Start of Records shown

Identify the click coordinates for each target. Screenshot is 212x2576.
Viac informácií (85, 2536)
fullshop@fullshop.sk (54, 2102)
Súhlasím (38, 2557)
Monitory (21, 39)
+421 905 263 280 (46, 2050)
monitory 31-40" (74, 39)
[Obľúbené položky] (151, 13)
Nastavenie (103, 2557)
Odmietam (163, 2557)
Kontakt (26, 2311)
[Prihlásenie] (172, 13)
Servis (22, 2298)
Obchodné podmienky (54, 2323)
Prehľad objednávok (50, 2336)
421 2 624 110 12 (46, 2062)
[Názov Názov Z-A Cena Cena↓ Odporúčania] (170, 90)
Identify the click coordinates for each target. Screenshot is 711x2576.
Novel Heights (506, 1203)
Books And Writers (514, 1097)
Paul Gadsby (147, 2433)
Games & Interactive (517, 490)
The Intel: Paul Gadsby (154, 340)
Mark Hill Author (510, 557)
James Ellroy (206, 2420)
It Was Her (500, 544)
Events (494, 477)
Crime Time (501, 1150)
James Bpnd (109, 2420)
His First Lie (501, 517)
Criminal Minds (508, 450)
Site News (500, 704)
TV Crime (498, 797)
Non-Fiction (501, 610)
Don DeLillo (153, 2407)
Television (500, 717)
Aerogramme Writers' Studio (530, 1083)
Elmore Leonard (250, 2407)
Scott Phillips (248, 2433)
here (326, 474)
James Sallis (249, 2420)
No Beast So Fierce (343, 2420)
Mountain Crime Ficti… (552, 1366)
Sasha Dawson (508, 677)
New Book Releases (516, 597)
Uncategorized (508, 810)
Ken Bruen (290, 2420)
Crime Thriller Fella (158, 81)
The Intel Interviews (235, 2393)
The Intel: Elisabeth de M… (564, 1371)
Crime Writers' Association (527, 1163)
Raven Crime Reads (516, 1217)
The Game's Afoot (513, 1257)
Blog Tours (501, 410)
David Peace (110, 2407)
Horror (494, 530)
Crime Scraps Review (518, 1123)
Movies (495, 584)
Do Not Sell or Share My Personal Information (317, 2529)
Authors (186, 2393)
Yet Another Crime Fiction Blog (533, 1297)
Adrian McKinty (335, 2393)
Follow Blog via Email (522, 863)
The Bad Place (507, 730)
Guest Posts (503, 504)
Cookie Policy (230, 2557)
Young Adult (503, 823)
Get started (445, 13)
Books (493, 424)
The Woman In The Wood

End of Records shown

● Your objective
Please report how many lines in the records contain the string "Intel", and write nothing besides that number.

● Answer box
3